Foram excluídas da aferição do não comprometimento do Mínimo Existencial de parcelas de financiamento e de refinanciamento imobiliário; de parcelas decorrentes de empréstimos e financiamentos com garantias reais; de contratos de crédito garantidos por meio de fiança ou com aval; de operações de crédito rural, entre outras, segundo a nota. “O atingimento do mínimo não impedirá o consumidor de contratar operação que melhore as condições de dívidas já existentes”, acrescentou o documento.
Procurada, a Casa Civil ainda não comentou o assunto. Com um dia de atraso, o Ministério da Economia enviou uma nota na qual justificou a regulamentação da Lei do Superendividamento que foi incorporada ao Código de Defesa do Consumidor era uma necessidade da matéria, “com a finalidade de proteger o consumidor financeiro da condição de superendividamento e, ao mesmo tempo, assegurar o direito à cidadania financeira às pessoas de menor renda, com a possibilidade de maior acesso ao mercado formal de crédito e ao processo de bancarização”. “Obtém-se, com isso, padronização necessária para a aplicação desse conceito de maneira uniforme e inequívoca por todo o território nacional, contribuindo para uma maior segurança jurídica nas relações de crédito e mitigando riscos de judicialização, o que, por fim, favorece maior previsibilidade de atuação dos agentes econômicos e o desenvolvimento sustentável do mercado financeiro”, acrescentou.

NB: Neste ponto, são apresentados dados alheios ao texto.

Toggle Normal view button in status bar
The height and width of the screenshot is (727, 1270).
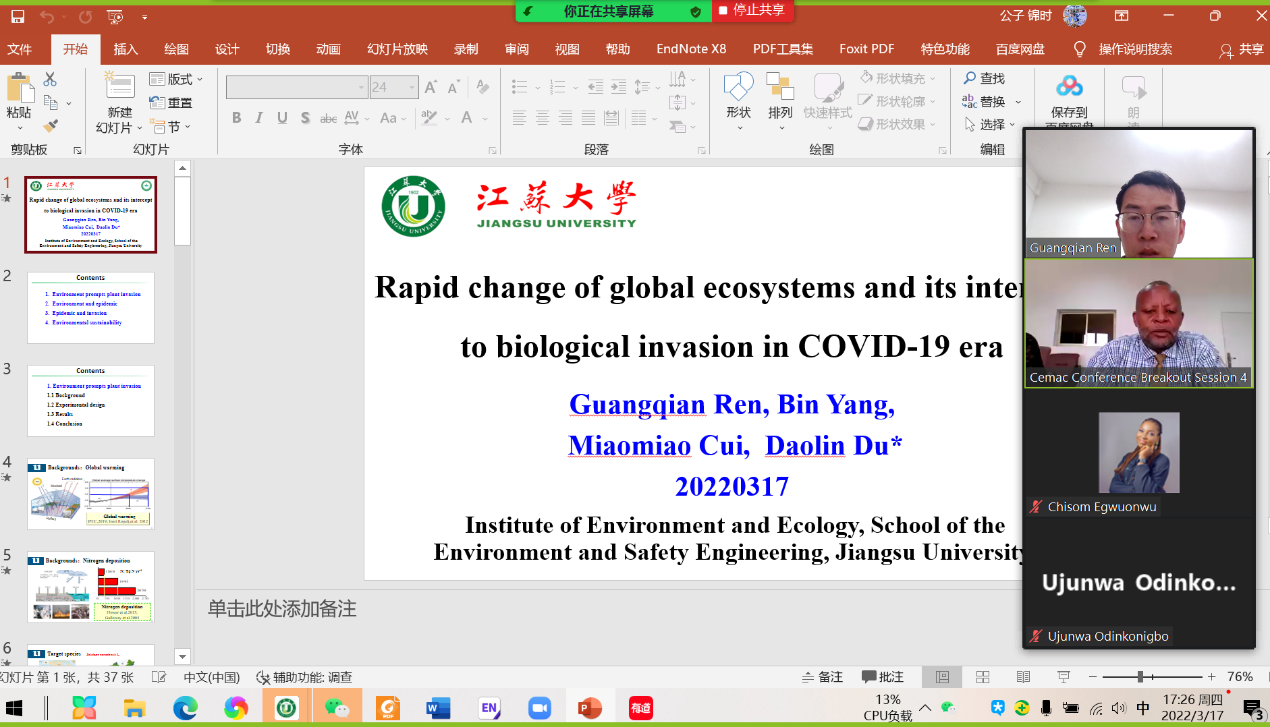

De acordo com a pasta, o objetivo da medida é que “o mercado evolua no sentido de ofertar produtos mais eficientes sob a ótica econômica, na busca de um melhor equilíbrio entre a proteção ao consumidor superendividado e a segurança jurídica necessária para a contratação de operações de crédito”. Com relação ao valor, o órgão informou que ele foi estabelecido “a partir de estudo e discussões com diversos órgãos e entidades do governo”. “O objetivo é não alijar o consumidor, principalmente aqueles de menor renda, do mercado formal de crédito e da possibilidade de assumir novos compromissos financeiros para consumo, evitando que o cidadão tenha de recorrer a relações de crédito informais inseguras e abusivas”, adicionou. “Quanto maior o valor a ser considerado, maior a restrição dos cidadãos para acessar crédito no sistema financeiro”, emendou.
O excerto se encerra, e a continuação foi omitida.